PGGW takeover party withdraws

Shareholders look likely to miss out on a financial windfall now there is little chance of a bidding war for rural servicing company PGG Wrightson.

PGG Wrightson yesterday announced an unnamed party that was doing due diligence ahead of a possible takeover bid had withdrawn from the process, leaving China-based Agria largely free to increase its shareholding in the company from about 19% to 50.01% at an offer price of 60c a share.

Macquarie Equities Research had said, without that bidding tension, PGG Wrightson's share price could fall, which it did almost immediately.

The share price fell 4c, or more than 7%, during trading yesterday, to close at 53c.
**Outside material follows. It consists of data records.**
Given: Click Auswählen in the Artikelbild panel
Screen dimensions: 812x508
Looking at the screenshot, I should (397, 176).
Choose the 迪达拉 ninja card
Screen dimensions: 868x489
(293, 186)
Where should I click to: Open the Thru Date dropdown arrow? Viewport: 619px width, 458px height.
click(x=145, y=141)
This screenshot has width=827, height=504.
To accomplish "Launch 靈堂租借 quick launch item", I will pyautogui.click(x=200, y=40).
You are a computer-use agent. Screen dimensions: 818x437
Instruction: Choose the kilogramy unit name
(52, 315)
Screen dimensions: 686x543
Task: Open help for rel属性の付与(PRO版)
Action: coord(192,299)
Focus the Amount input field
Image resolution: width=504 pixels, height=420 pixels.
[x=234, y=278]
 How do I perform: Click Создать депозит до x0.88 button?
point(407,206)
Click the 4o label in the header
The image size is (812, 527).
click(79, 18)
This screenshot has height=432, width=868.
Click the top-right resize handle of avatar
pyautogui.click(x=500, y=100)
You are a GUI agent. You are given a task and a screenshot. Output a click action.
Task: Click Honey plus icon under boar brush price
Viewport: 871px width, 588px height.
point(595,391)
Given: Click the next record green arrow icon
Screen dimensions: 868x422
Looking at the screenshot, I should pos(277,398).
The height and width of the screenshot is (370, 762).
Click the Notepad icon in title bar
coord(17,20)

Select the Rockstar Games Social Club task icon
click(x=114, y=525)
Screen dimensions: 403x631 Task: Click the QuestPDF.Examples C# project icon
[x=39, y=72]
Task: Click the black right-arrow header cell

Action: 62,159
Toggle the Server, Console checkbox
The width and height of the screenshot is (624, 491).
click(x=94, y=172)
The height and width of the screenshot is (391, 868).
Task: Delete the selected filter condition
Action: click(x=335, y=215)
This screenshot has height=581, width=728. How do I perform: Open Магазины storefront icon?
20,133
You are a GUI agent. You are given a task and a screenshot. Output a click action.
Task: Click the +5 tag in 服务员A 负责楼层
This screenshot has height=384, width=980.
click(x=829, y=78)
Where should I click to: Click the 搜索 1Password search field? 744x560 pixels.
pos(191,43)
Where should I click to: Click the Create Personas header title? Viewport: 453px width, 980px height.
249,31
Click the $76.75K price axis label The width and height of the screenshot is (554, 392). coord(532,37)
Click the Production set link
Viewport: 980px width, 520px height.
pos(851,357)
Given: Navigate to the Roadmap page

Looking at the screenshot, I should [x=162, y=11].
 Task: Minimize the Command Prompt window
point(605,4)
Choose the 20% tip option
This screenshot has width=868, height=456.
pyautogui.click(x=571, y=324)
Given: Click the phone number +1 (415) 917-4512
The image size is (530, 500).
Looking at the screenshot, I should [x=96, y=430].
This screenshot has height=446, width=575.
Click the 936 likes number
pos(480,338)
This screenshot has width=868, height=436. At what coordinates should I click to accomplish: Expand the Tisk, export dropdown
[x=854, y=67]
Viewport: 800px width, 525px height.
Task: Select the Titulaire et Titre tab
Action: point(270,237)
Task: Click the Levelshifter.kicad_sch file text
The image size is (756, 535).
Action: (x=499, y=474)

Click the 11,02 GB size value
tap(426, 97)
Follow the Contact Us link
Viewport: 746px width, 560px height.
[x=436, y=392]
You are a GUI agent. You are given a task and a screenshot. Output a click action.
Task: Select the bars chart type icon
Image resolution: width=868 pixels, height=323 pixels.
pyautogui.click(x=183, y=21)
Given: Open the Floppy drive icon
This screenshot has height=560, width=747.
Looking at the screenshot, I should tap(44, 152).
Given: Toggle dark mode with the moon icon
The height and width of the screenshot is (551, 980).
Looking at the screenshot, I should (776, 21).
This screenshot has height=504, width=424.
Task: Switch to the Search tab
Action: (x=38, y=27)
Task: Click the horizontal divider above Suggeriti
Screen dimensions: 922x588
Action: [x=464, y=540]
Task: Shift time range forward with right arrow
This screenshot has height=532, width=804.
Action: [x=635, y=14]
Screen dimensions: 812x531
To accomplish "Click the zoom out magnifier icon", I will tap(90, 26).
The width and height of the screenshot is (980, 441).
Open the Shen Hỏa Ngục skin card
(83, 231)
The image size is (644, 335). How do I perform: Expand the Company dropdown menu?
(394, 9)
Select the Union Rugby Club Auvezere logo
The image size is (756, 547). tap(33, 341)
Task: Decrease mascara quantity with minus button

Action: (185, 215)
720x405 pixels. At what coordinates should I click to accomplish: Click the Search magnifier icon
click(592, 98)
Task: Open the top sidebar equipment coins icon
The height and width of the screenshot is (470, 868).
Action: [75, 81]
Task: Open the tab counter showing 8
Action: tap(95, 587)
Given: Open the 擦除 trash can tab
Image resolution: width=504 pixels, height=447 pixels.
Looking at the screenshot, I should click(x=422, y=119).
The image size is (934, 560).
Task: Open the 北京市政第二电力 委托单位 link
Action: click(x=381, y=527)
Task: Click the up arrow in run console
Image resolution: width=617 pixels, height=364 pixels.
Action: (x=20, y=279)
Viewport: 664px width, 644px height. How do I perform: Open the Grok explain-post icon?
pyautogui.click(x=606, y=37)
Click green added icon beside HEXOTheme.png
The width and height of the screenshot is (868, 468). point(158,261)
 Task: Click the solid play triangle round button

The identity of the party investigating a possible takeover offer has been kept a secret, but it is widely understood to have been Canadian-owned Australian company Landmark Rural Holdings.

Yesterday, PGG Wrightson (PGGW) advised, for "strategic reasons specific to themselves, they do not intend to proceed and make a formal takeover offer for PGGW at this time".

The takeover-response committee of independent directors has accepted an independent assessment recommendation shareholders accept a partial takeover offer by Agria, and that advice was reinforced yesterday.

"That recommendation has not changed," the committee said.

Without a competing bid, Agria was now under no obligation to lift its bid from 60c and, given it was only after a small portion of shares on the open market, it was unlikely its offer would increase.

Pyne Gould Corporation has already agreed to sell its 18.3% holding in PGGW to Agria.

Macquarie's assessment of the Agria bid was that shareholders faced being minority stakeholders and losing a significant amount of liquidity, as they will only be able to sell a portion of their stock.

This will lead to an overhang of shares, given Pyne Gould Corporation's agreement to sell its stake.

Macquarie said yesterday's news strengthened its view that Agria's bid did not provide value to PGGW shareholders, and that they should use share-price strength to lower their holding.

PGGW's takeover-response committee said that while Agria's bid had merit for shareholders with "near-term focus or who value near-term certainty", those with longer-term investment views may conclude the offer undervalued the company's longer-term prospects.

Agria is leading the bid, with China's New Hope Group investing about 10% of the purchase price, but Grant Samuel, who wrote an independent assessment of its bid, was critical about the lack of clarity in their intentions for the company, especially given many shareholders were likely to retain some shares after scaling back.

There is speculation, for example, the new majority shareholders could quit PGG Wrightson Finance and, given Agria has a large seeds business in China, there is some uncertainty about what that means for PGGW's large and influential seeds business.